#### [TASK BRIEF]
What is needed here is each entry reproduced exactly, without its pictures.

#### [DATA TO PROCESS]
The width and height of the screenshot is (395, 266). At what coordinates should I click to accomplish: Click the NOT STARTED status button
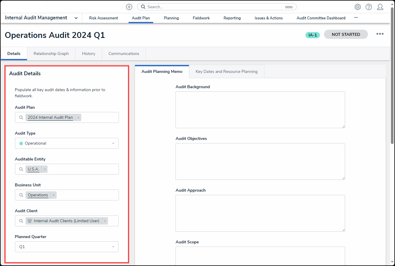(346, 34)
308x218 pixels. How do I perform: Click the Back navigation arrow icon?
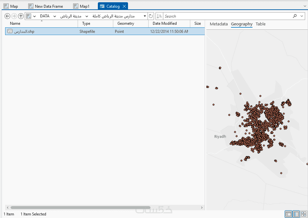7,16
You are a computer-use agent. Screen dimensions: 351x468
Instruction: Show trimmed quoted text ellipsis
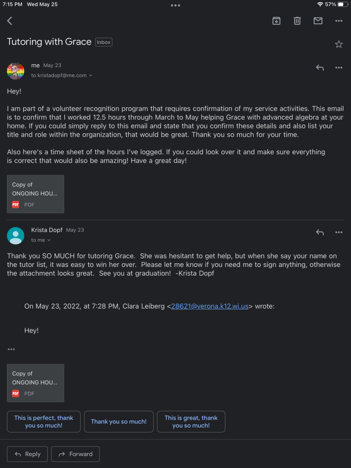click(x=11, y=349)
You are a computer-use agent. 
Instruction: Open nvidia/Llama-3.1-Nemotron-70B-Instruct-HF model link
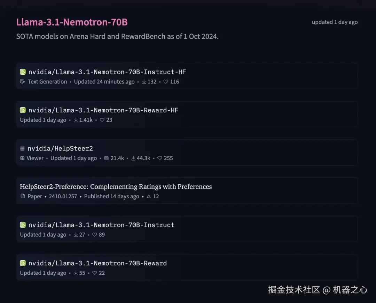point(107,72)
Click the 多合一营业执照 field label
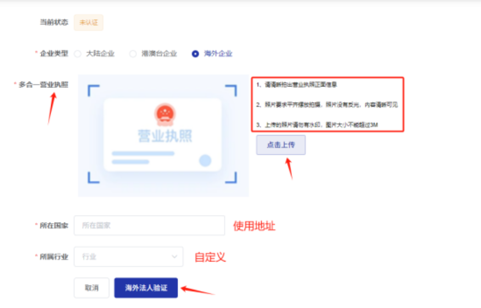 (43, 85)
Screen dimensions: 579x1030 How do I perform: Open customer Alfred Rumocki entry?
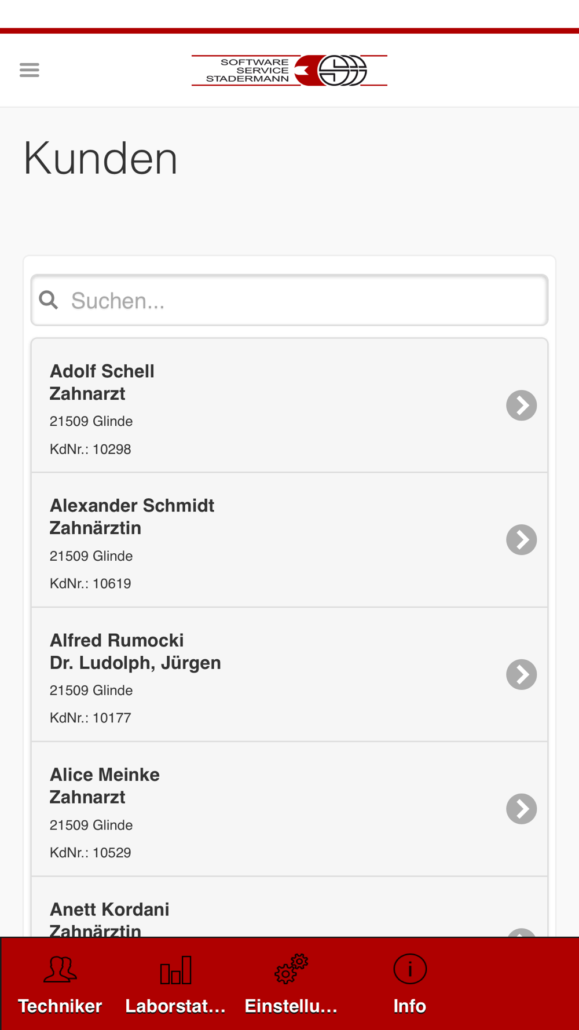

#### [THE ANSWER]
The width and height of the screenshot is (395, 266). At what coordinates should I click to accomplish: Click the NOT STARTED status button
(346, 34)
308x218 pixels. How do I perform: Click the Back navigation arrow icon?
7,16
You are a computer-use agent. Screen dimensions: 351x468
Instruction: Show trimmed quoted text ellipsis
click(x=11, y=349)
You are a computer-use agent. 
Instruction: Open nvidia/Llama-3.1-Nemotron-70B-Instruct-HF model link
point(107,72)
Click the 多合一营业执照 field label
 (43, 85)
Screen dimensions: 579x1030 How do I perform: Open customer Alfred Rumocki entry?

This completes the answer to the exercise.